Я взглянул на девушку. Бледная, но без всякого тревожного выражения в прекрасных глазах, молодая горянка взглянула на отца, потом на его противника и, перекинув на грудь прядь своих черных косичек, принялась играть ими с таким равнодушием, как будто отец проигрывал свои старые чирики.

— А сколько? — с невозмутимым хладнокровием спросил Иосан, в то время, как в его руках каждая карта уже знала свое место.

— Четыре раза курушки-обезе, — отвечал Албей.[5]

— Хорошо, — продолжал армянин, чтобы покончит дело разом, — не пытая души, я ставлю всю мою котомку.

— Ставь!.. кидай карту! — мрачно отозвался Албей.

Мне стало грустно за будущее бедной девушки. Спасти ее не предвиделось средств: для Иосана выигрыш был верен. Помешать ему значило потерять свою свободу... Но Кубегуля была так хороша, в ее бледном лице просвечивалось теперь столько сильной грусти, что, казалось, дочь Албея не выдержит своей пытки и зарыдает... Картина вообще была поразительна. Албей посинел от рокового ожидания. Кругом стоявшие женщины в молчании наклонили свои красивые головки, как бы сознавая свое бессилие и ничтожество; старые и молодые горцы, сдвинув шапки на густые брови, сверкающим взглядом следили каждую выпавшую карту. Еще два, три движения ловкой руки игрока — и Кубегулю выиграл бы армянин. Не знаю, вследствие какого увлечения и порыва, но я решился лучше изменить Иосану, чем хорошеньким глазам горянки, которые в эту минуту выразили сильное отчаяние...

Быстрым движением, придавая, впрочем, этому движению вид неловкости, я так метко швырнул от себя пустой азерпеш, что остаток карт вместе с трефовым джигитом далеко вылетел за ковер из рук Иосана.

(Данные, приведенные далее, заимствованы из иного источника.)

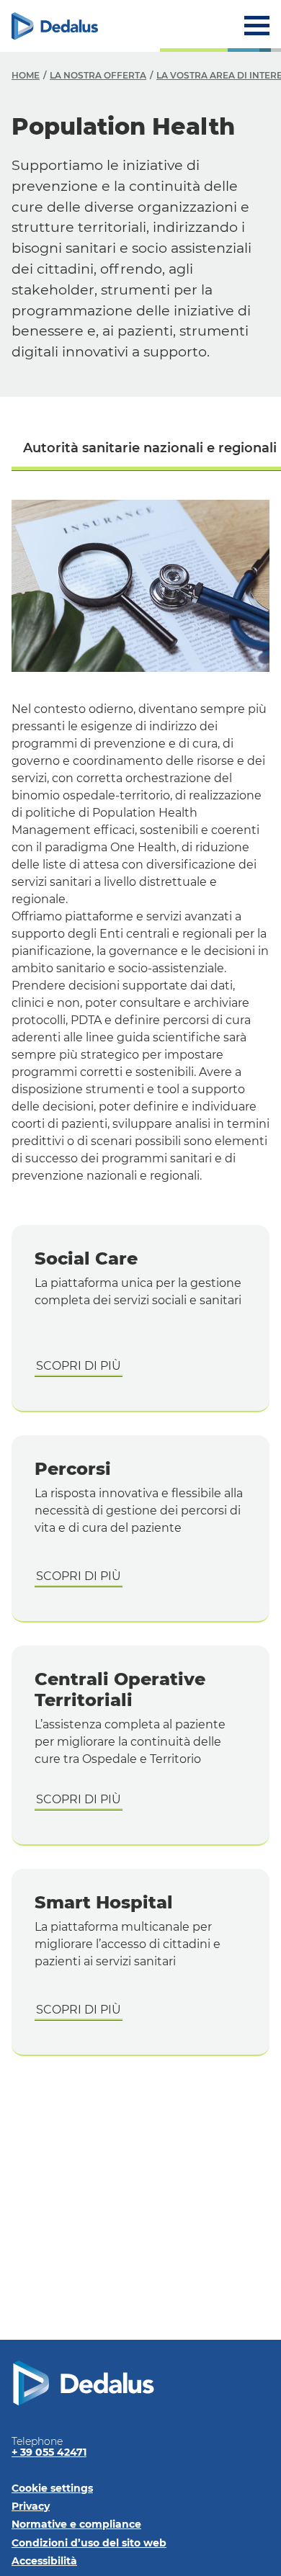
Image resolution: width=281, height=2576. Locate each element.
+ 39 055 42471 (49, 2452)
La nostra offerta (98, 75)
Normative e (76, 2524)
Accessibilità (44, 2560)
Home (26, 75)
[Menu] (256, 25)
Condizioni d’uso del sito (89, 2542)
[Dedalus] (55, 26)
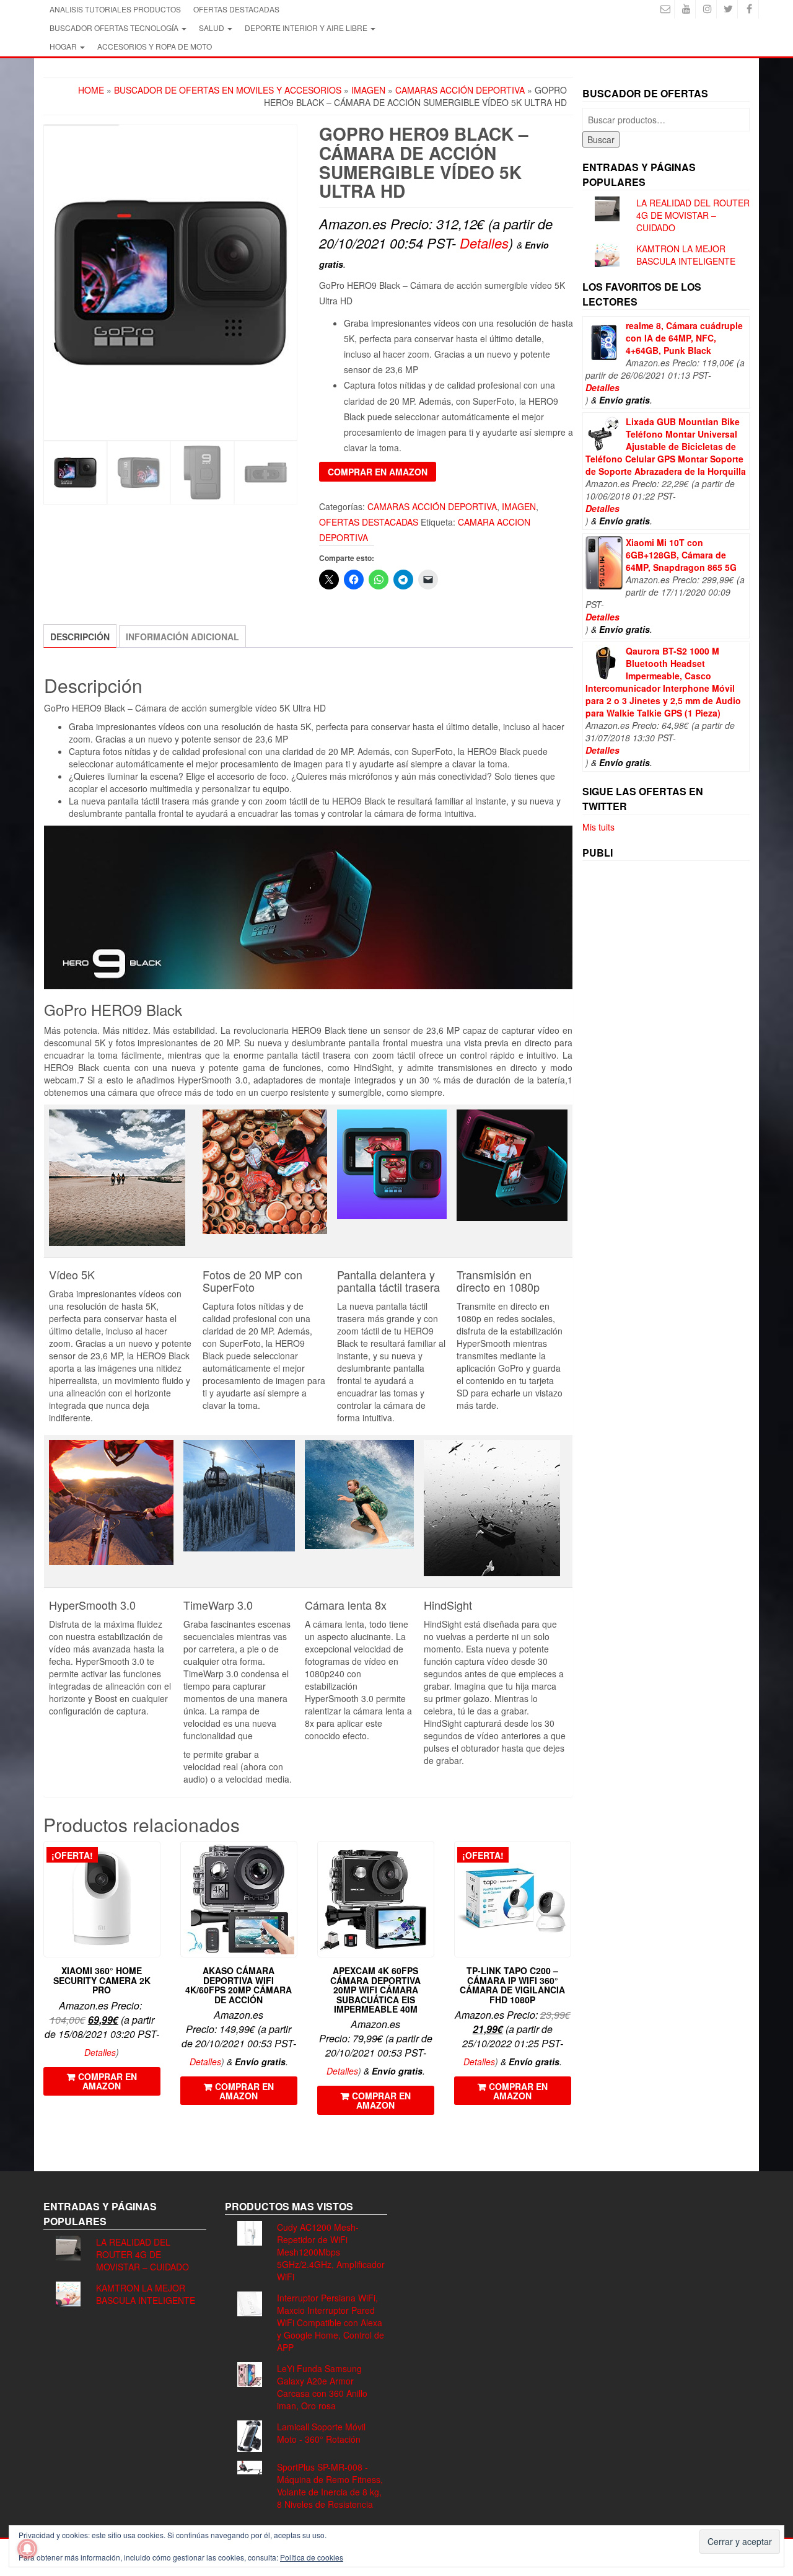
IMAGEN (368, 90)
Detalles (484, 242)
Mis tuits (598, 827)
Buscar (601, 139)
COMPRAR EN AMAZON (377, 471)
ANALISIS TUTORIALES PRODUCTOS (115, 9)
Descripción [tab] (80, 636)
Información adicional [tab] (182, 636)
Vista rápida (155, 1859)
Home (91, 90)
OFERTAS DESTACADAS (236, 9)
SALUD (212, 27)
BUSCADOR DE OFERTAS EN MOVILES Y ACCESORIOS (227, 90)
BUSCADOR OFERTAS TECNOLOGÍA (115, 27)
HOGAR (64, 46)
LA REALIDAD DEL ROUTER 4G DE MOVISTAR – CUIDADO (693, 215)
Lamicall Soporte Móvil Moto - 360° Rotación (321, 2432)
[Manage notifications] (27, 2549)
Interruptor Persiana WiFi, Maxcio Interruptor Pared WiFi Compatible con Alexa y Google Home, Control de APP (330, 2322)
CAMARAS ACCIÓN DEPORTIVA (460, 90)
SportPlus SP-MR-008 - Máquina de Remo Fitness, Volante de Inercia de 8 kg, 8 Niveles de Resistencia (330, 2485)
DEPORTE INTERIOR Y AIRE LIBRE (307, 27)
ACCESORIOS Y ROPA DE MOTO (154, 46)
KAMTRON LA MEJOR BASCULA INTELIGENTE (685, 254)
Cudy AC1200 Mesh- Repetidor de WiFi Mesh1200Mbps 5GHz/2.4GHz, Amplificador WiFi (331, 2252)
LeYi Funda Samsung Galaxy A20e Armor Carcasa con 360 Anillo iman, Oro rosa (322, 2387)
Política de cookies (311, 2557)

В одно мгновение началась общая суматоха. Одни бросились подбирать карты, другие вступили в жаркий спор, о том, на чью сторону пал бы трефовый джигит. Одним словом главный виновник этой истории остался никем незамеченным, кроме Кубегули... Зардевшись ярким румянцем, она взглянула на меня так ласково, с такою теплою благодарностью, что я решительно готов был сейчас же и армянина и его предательскую котомку спустить в Дзыбь.

Взгляд Кубегули влил в меня бездну отваги и храбрости. Я решился довершить мой славный подвиг.

— Снова! снова перекинуть карты! — кричали одни.

— Вздор! — подхватили другие... — Я, и я, и я видел, как трефовый джигит шел к джигиту Албею.

— Не правда, не правда! — повторяли немногие, которых не всегда Кубегуля удостаивала ласковым взглядом.

— Постойте! постойте храбрые и славные наездники! — перебил я,

крепко опасаясь, что, для развязки спора, рано или поздно, доберутся до меня, а хорошенькая Кубегуля все-таки достанется костлявому Иосану.

— Слушайте! слушайте, что он скажет! — крикнуло несколько голосов.

Между тем я успел завладеть колодою и спустить трефового джигита за рукав черкески.

— Кто говорит, — спросил я, что трефовый джигит падал на сторону Албея?

— Я говорил, я и я! — отозвались старики.

— Ну, а кто уверяет, что он падал к Иосану?

— Мы, мы! — крикнули некоторые из молодежи, неприязненно взглянув на Кубегулю, как бы говоря этим: «Ага! и на нашей улице праздник!»

— Храбрые и благородные джигиты, — отвечал я: все вы говорите неправду: трефового джигита уже давно нет в игре...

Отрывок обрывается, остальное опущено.